→ Required work
Supply the number of lines in the data below that hold "computer", and let that number be the whole answer.

=== Listed entries ===

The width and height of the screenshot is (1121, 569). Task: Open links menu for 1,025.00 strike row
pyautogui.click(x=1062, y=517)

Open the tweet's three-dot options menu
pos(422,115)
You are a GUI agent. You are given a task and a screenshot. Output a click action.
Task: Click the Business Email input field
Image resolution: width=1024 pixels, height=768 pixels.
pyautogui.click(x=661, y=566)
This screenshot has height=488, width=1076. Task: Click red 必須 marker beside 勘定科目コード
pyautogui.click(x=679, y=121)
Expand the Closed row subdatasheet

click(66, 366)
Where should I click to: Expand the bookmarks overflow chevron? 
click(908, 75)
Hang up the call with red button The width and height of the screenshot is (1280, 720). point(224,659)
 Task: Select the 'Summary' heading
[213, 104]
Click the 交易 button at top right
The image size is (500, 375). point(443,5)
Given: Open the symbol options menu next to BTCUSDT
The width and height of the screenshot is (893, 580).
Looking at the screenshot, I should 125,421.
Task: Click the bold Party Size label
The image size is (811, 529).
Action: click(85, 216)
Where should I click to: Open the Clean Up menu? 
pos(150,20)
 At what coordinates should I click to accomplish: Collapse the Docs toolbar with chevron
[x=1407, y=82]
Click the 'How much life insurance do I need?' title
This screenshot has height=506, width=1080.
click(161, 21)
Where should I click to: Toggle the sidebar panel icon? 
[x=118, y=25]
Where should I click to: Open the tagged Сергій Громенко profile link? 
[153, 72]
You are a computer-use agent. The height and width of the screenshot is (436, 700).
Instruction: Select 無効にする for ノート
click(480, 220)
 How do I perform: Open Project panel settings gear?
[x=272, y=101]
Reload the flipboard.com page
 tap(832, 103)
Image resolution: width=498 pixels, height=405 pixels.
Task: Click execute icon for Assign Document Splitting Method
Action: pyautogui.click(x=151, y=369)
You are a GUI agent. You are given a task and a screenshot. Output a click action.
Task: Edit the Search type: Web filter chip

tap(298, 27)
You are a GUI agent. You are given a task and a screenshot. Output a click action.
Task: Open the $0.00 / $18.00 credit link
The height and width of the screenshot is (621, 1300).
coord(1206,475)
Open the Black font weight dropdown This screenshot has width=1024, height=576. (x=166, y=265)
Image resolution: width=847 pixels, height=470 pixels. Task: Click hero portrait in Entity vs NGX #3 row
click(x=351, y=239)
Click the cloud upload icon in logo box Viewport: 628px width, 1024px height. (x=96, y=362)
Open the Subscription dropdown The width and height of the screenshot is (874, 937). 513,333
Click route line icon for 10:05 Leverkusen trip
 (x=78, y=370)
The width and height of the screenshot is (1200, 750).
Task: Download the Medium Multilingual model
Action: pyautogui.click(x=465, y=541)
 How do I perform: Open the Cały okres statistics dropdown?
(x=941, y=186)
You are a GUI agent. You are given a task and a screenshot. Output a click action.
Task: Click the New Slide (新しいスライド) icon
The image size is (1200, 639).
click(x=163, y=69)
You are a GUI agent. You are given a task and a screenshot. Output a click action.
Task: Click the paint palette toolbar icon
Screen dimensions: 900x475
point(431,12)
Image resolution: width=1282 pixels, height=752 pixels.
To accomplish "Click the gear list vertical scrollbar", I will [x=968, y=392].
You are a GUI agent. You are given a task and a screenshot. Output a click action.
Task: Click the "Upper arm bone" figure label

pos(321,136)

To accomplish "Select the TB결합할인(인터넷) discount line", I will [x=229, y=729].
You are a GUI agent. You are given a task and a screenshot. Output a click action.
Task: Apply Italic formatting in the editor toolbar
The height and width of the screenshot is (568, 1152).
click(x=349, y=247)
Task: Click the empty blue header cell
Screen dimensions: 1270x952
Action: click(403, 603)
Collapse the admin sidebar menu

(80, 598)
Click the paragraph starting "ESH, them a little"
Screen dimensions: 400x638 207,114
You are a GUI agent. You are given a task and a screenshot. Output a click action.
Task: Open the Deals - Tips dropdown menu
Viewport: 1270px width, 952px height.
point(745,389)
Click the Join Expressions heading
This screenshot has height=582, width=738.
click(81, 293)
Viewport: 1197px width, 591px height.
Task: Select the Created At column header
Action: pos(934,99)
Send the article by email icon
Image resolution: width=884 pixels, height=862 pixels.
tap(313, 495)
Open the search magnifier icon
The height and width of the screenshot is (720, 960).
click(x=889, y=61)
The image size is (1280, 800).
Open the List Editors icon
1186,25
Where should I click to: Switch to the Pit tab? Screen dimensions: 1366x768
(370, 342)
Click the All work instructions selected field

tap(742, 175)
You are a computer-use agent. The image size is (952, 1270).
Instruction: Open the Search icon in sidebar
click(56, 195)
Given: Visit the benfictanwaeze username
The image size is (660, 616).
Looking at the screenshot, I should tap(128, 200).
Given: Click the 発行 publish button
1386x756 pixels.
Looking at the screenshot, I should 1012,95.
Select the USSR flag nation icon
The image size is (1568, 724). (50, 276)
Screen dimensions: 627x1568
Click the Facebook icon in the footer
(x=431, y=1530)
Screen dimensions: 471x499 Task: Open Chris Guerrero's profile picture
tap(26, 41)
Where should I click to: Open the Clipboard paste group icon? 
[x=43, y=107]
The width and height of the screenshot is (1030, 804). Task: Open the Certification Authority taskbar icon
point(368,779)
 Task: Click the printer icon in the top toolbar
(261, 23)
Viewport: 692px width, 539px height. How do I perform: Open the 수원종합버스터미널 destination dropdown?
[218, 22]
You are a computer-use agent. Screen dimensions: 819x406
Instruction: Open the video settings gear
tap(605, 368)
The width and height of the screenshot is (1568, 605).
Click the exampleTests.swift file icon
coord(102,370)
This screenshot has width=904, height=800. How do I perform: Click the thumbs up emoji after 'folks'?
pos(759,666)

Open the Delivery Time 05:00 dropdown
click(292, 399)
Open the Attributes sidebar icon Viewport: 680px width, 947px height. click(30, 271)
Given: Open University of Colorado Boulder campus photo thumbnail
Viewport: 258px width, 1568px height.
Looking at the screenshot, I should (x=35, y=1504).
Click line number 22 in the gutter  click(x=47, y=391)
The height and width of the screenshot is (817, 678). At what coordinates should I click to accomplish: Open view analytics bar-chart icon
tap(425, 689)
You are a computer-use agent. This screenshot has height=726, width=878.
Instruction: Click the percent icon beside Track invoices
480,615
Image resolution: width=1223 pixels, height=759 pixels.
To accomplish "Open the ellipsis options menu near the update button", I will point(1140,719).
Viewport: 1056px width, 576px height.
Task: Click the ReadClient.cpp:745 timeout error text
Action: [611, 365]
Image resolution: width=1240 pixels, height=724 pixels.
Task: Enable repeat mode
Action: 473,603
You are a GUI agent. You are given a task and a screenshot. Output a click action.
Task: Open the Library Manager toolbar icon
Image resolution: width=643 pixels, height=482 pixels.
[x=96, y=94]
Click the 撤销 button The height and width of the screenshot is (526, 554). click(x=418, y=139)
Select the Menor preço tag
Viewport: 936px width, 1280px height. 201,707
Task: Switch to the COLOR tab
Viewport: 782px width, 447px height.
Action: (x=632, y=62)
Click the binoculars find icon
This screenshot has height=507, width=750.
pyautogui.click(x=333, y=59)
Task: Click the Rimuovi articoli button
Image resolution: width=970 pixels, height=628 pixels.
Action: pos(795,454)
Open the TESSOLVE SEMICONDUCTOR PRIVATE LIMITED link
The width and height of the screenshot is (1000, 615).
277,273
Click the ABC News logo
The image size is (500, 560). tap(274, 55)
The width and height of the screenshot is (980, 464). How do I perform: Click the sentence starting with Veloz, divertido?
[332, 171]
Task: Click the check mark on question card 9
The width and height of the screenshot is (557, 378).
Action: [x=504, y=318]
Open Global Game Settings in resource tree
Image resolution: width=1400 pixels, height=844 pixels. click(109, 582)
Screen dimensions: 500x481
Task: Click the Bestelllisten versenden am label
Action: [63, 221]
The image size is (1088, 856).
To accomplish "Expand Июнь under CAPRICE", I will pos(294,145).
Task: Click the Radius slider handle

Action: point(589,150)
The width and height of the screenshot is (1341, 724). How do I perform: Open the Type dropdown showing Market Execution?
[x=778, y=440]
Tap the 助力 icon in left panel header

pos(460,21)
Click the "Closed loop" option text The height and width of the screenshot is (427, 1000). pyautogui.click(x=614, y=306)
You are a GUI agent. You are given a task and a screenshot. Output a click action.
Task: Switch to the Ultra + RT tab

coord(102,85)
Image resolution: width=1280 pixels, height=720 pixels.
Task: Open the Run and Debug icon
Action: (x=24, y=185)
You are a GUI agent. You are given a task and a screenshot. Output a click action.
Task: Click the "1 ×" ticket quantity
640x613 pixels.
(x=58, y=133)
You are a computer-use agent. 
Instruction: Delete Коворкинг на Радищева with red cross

===

→ Your solution
5